Piggy was speaking now with more assurance and with what, if the circumstances had not been so serious, the others would have recognized as pleasure.

"I said we could all do without a certain person. Now I say we got to decide on what can be done. And I think I could tell you what Ralph's going to say next. The most important thing on the island is the smoke and you can't have no smoke without a fire."

Ralph made a restless movement.

"No go, Piggy. We've got no fire. That thing sits up there--we'll have to stay here."

Piggy lifted the conch as though to add power to his next words.

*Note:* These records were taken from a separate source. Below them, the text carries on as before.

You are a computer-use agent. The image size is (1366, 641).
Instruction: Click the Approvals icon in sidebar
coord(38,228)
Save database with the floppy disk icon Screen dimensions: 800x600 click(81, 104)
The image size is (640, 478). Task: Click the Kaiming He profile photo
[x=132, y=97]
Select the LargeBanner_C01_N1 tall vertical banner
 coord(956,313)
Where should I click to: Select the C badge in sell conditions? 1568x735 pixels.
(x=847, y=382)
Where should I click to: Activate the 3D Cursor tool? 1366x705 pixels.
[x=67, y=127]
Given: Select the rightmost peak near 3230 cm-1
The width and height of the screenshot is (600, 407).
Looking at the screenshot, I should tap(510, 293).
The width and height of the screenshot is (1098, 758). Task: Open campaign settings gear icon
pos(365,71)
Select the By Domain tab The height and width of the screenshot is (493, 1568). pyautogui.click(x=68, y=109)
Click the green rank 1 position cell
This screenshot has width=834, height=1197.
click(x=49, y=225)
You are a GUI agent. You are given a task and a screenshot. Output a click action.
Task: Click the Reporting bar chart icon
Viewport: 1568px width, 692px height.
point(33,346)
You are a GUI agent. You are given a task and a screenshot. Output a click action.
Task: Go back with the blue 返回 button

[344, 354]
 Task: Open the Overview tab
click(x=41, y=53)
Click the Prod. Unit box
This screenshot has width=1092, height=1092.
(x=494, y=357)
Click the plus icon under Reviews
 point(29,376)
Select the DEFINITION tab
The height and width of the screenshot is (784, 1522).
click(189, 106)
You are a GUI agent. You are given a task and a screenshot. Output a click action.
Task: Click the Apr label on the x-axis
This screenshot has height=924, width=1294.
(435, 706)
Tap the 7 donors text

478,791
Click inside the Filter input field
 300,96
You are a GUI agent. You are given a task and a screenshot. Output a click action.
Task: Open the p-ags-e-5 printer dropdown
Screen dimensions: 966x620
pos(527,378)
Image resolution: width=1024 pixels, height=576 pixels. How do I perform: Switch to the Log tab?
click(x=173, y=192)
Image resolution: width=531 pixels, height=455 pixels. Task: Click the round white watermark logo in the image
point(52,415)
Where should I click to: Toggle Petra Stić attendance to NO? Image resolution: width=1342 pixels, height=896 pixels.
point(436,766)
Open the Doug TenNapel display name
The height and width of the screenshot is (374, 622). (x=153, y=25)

"We got no fire on the mountain. But what's wrong with a fire down here? A fire could be built on them rocks. On the sand, even. We'd make smoke just the same."

"That's right!"

"Smoke!"

"By the bathing pool!"

The boys began to babble. Only Piggy could have the intellectual daring to suggest moving the fire from the mountain.

"So we'll have the fire down here," said Ralph. He looked about him. "We can build it just here between the bathing pool and the platform. Of course--"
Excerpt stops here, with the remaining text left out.